NullHypothesis - 6 months ago 156

iOS Question

I was using this extension method to generate a random number:

`func Rand(_ range: Range<UInt32>) -> Int {`

return Int(range.lowerBound + arc4random_uniform(range.upperBound - range.lowerBound + 1))

}

I liked it b/c it was no nonsense, you just called it like this:

`let test = Rand(1...5) //generates a random number between 1 and 5`

I honestly don't know why things need to be so complicated in Swift but I digress..

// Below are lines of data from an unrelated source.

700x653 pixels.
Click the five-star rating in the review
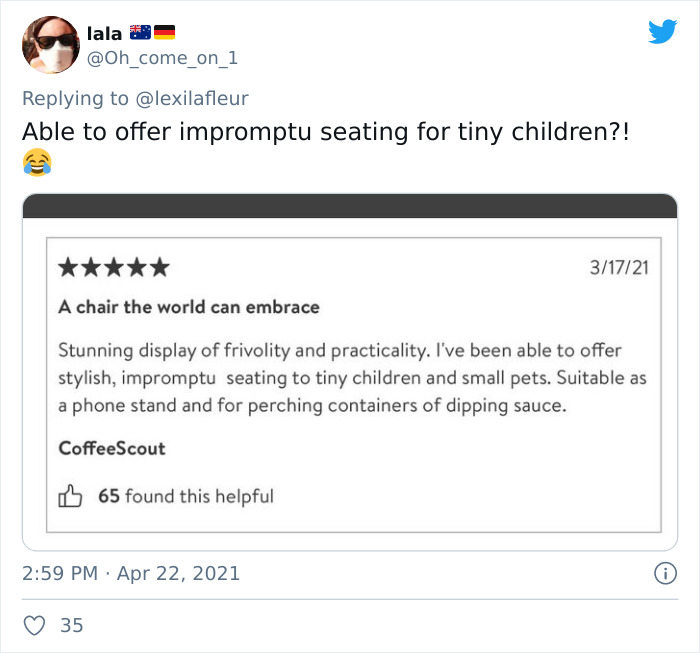click(x=114, y=268)
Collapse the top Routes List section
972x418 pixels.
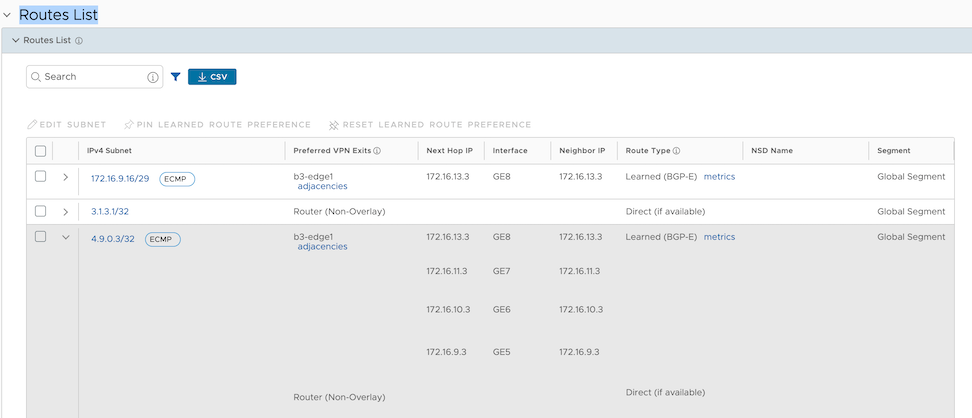pos(8,15)
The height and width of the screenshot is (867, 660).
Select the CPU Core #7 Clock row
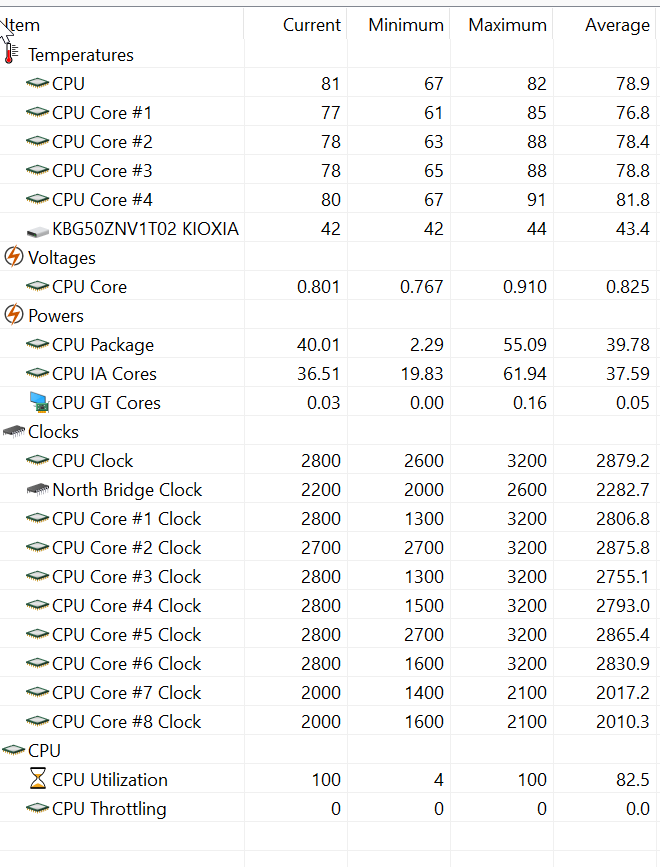click(x=328, y=692)
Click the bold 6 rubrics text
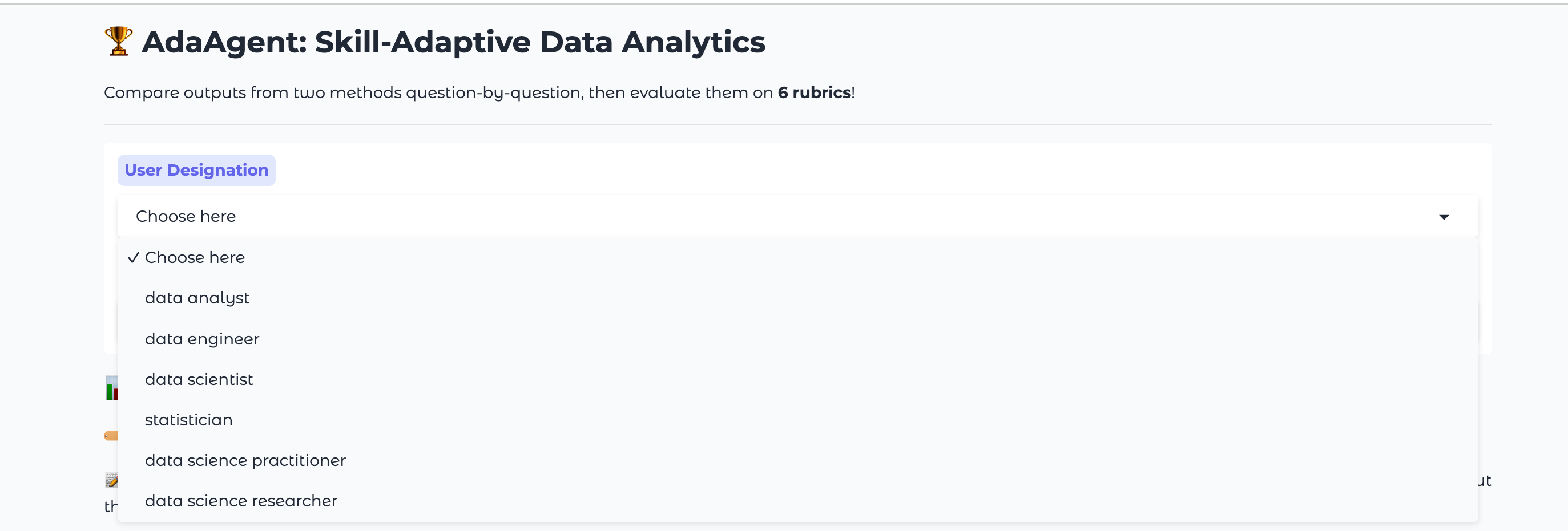1568x531 pixels. (814, 92)
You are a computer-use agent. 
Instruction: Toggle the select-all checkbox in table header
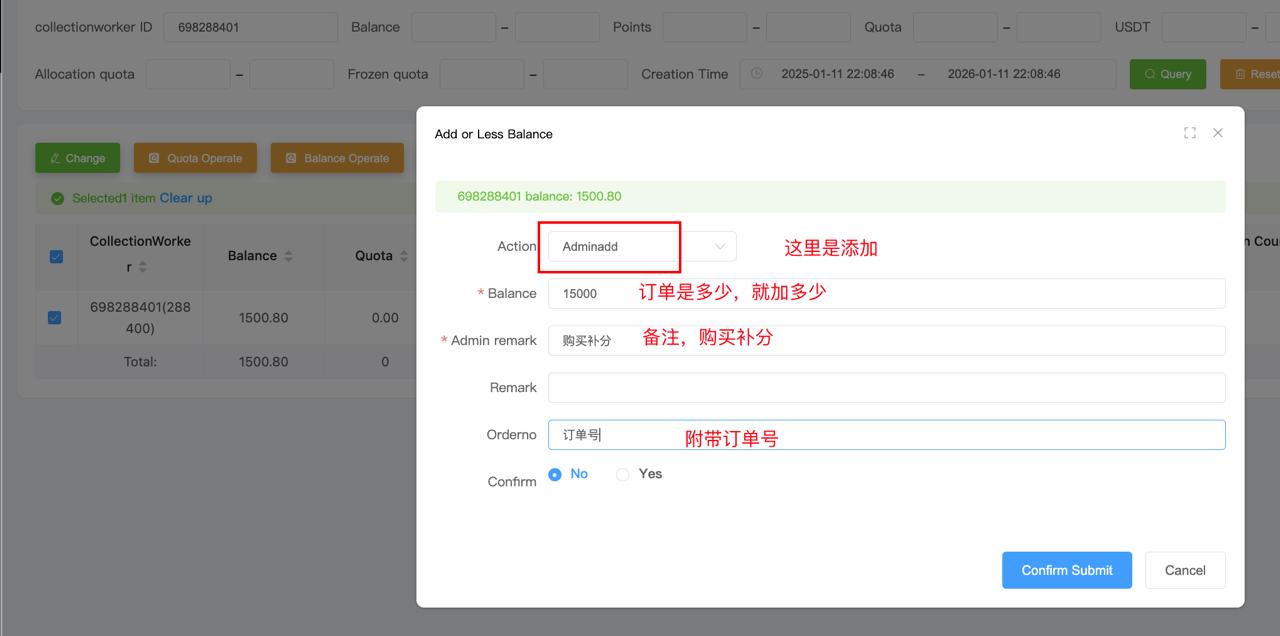tap(56, 256)
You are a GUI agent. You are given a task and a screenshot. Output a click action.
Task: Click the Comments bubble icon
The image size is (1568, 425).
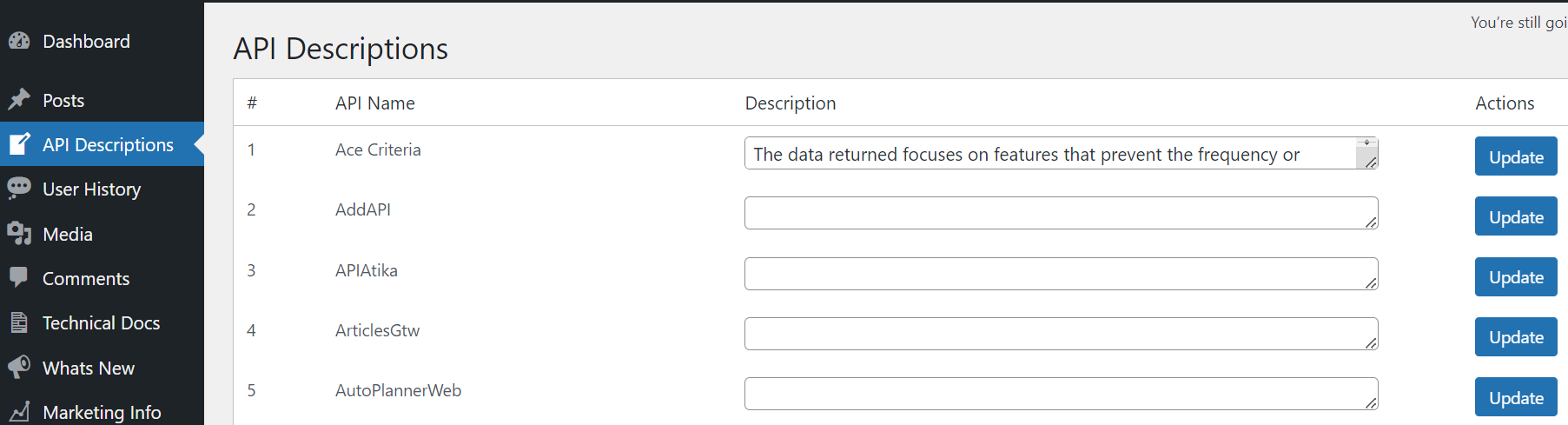pos(19,278)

So i'm receiving an error now in Swift3

`No '...' candidates produce the expected contextual result type 'Range<UInt32>'`

Would anyone know what this means or how I could get my awesome Rand function working again? I guess x...y no longer creates Ranges or x..y must be explicitly defined as UInt32? Any advice for me to make things a tad easier?

Thanks so much, appreciate your time!

Answer

In Swift 3 there are four Range structures:

`"x" ..< "y"`

⇒`Range<T>`

`"x" ... "y"`

⇒`ClosedRange<T>`

`1 ..< 5`

⇒`CountableRange<T>`

`1 ... 5`

⇒`CountableClosedRange<T>`

(The operators `..<`

and `...`

are overloaded so that if the elements are stridable (random-access iterators e.g. numbers and pointers), a Countable Range will be returned. But these operators can still return plain Ranges to satisfy the type checker.)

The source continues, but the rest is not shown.